■ DATA FOR PROCESSING ■
● ● ● ● ● ● ●

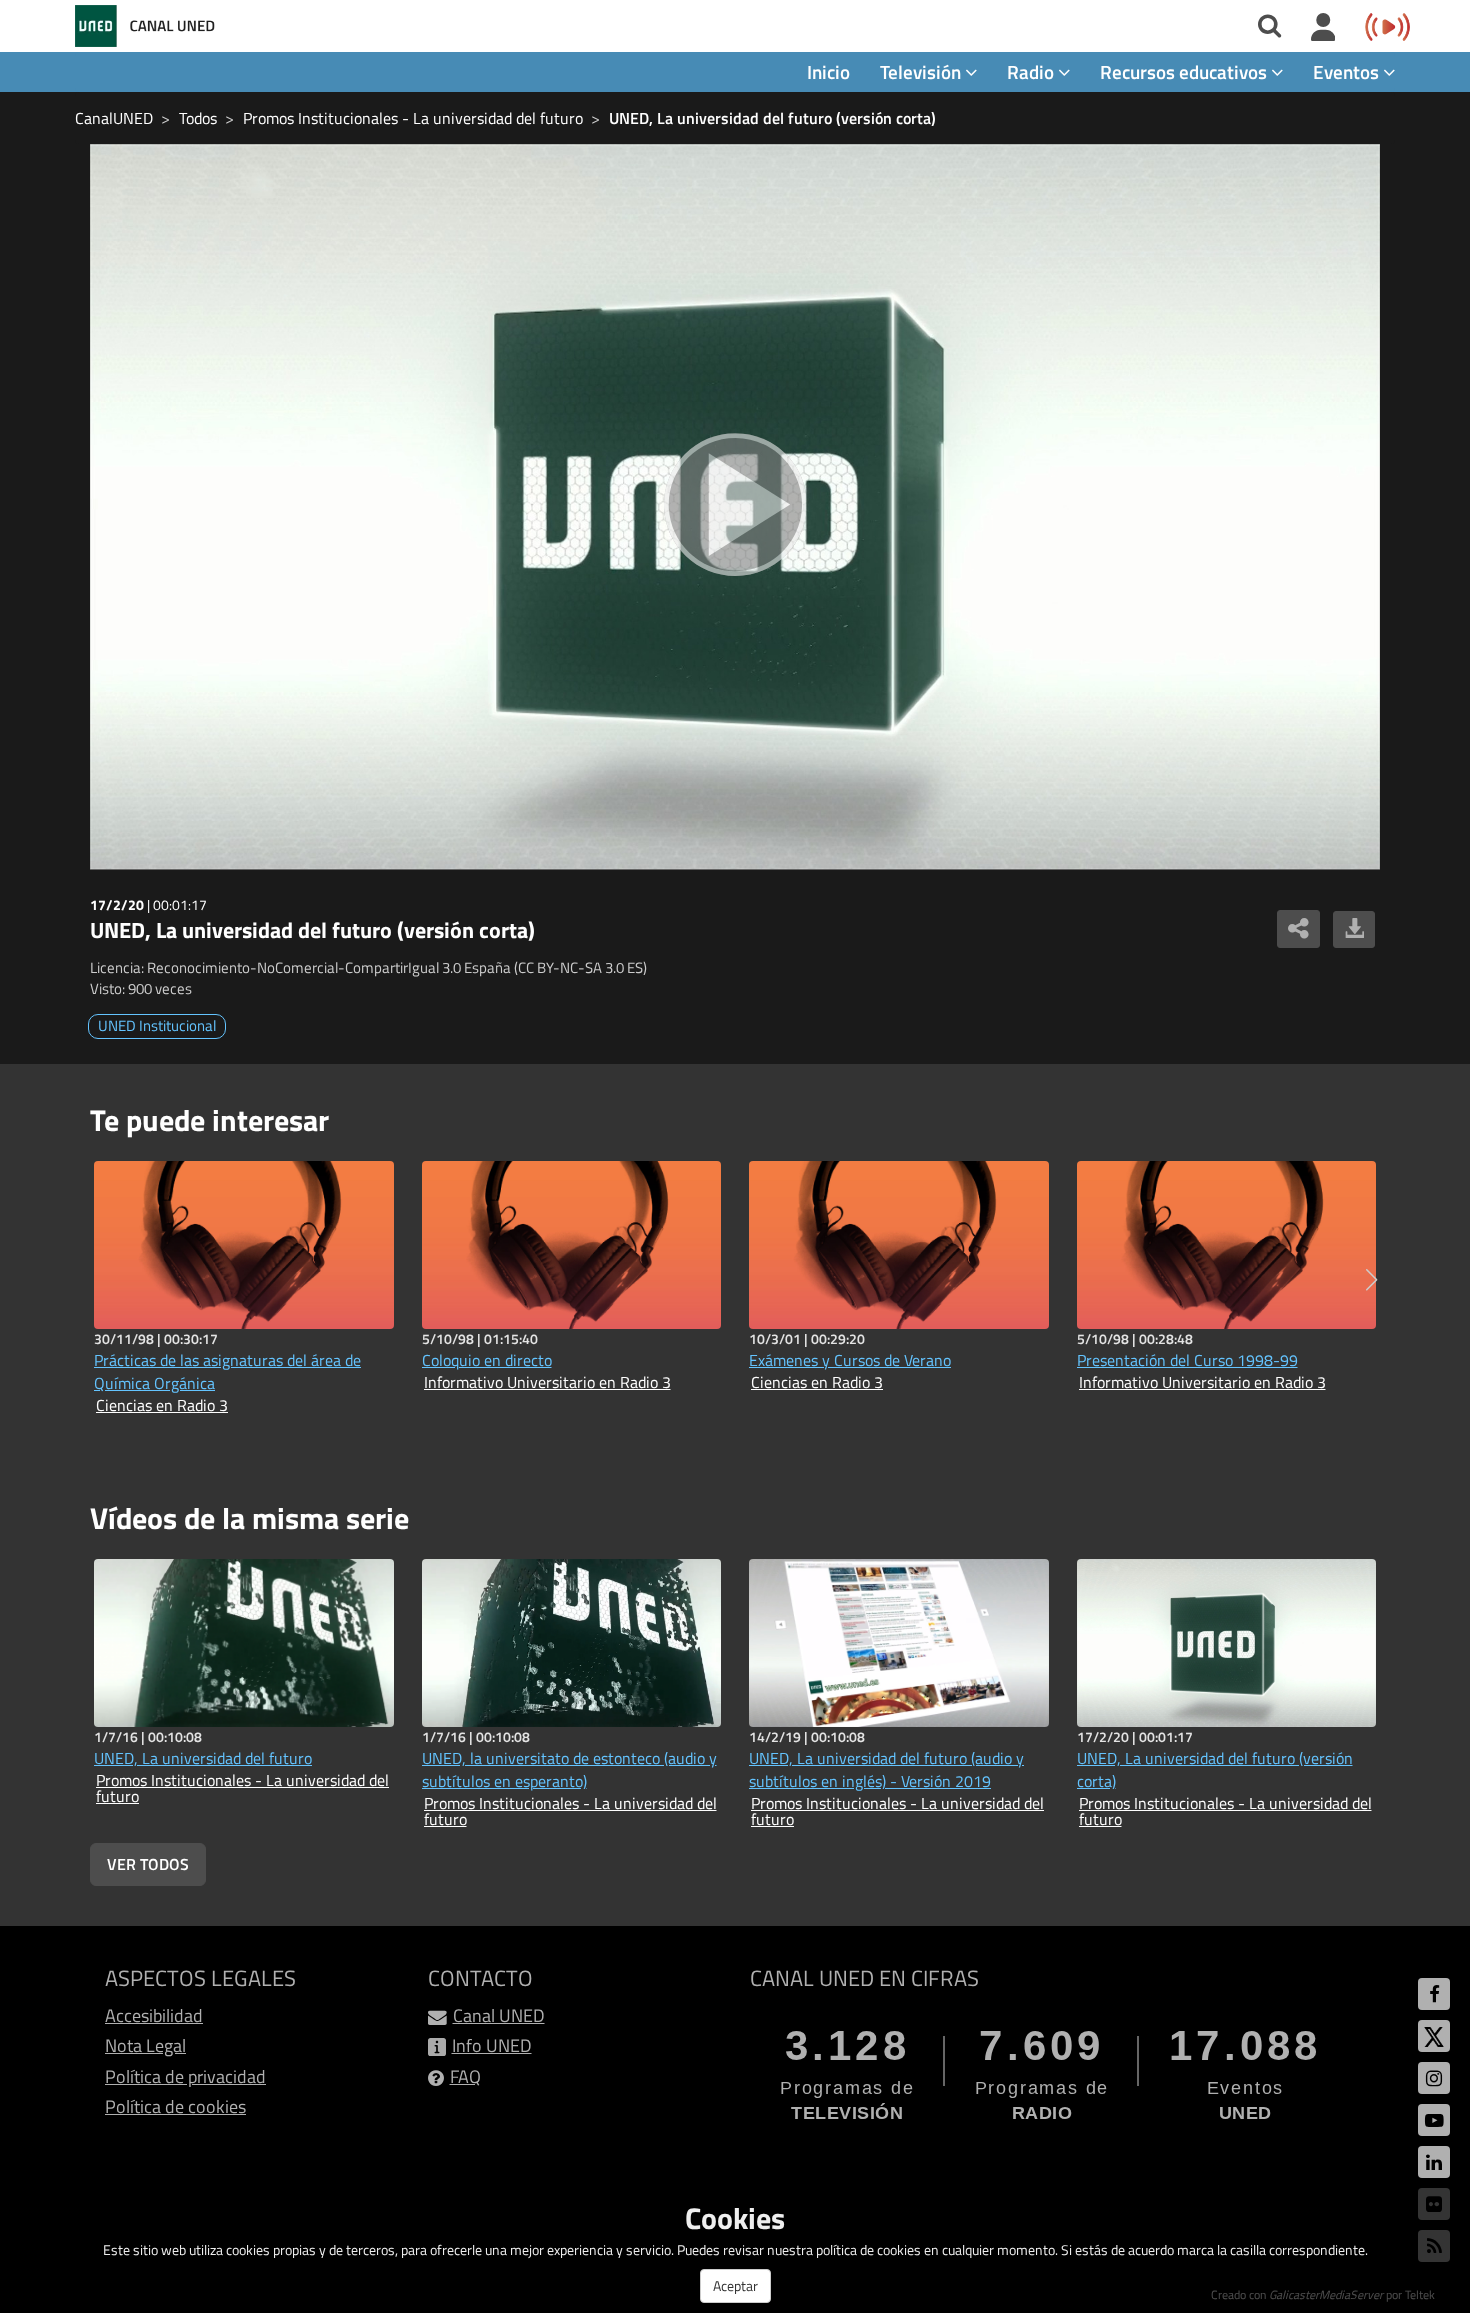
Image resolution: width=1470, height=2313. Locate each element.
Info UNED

● ● ● ● ● ● ●

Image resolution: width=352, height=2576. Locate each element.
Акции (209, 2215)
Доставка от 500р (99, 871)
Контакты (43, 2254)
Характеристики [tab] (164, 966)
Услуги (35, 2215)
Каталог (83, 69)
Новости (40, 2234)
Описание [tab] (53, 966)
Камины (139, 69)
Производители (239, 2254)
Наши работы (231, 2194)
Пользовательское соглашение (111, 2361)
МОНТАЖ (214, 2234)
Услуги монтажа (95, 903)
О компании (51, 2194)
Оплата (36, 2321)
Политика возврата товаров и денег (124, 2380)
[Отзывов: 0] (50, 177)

● ● ● ● ● ● ●

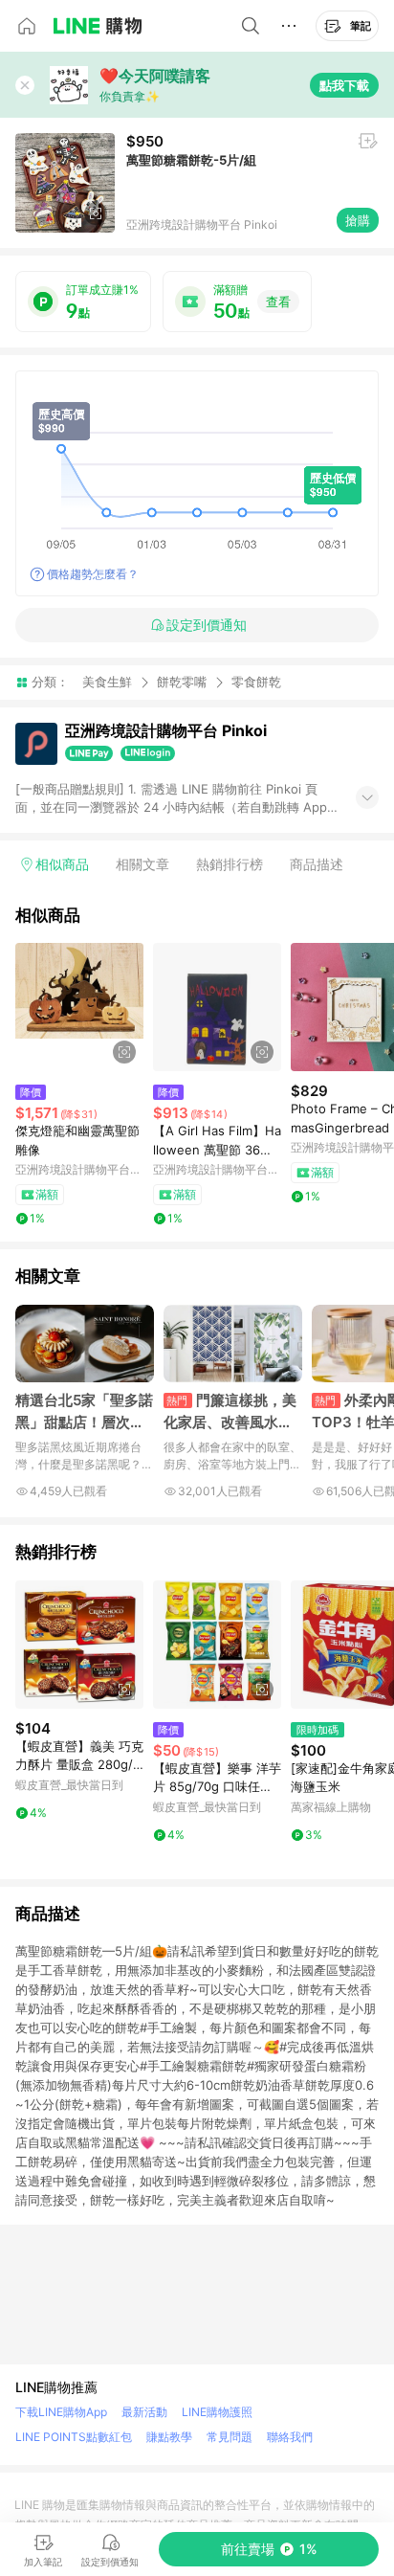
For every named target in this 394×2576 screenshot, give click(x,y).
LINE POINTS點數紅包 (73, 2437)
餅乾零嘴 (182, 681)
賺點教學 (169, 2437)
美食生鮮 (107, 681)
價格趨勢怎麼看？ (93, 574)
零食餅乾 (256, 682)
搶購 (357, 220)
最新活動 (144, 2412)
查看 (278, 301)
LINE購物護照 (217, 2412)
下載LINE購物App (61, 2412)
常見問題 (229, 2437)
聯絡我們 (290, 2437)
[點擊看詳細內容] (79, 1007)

● ● ● ● ● ● ●

■ PROBLEM DETAILS ■
Please show the lines in the entries above that hold the string "element".

■ EXERCISE OUTPUT ■
Image resolution: width=1470, height=2313. Locate each element.
Image resolution: width=352, height=2576. Locate each element.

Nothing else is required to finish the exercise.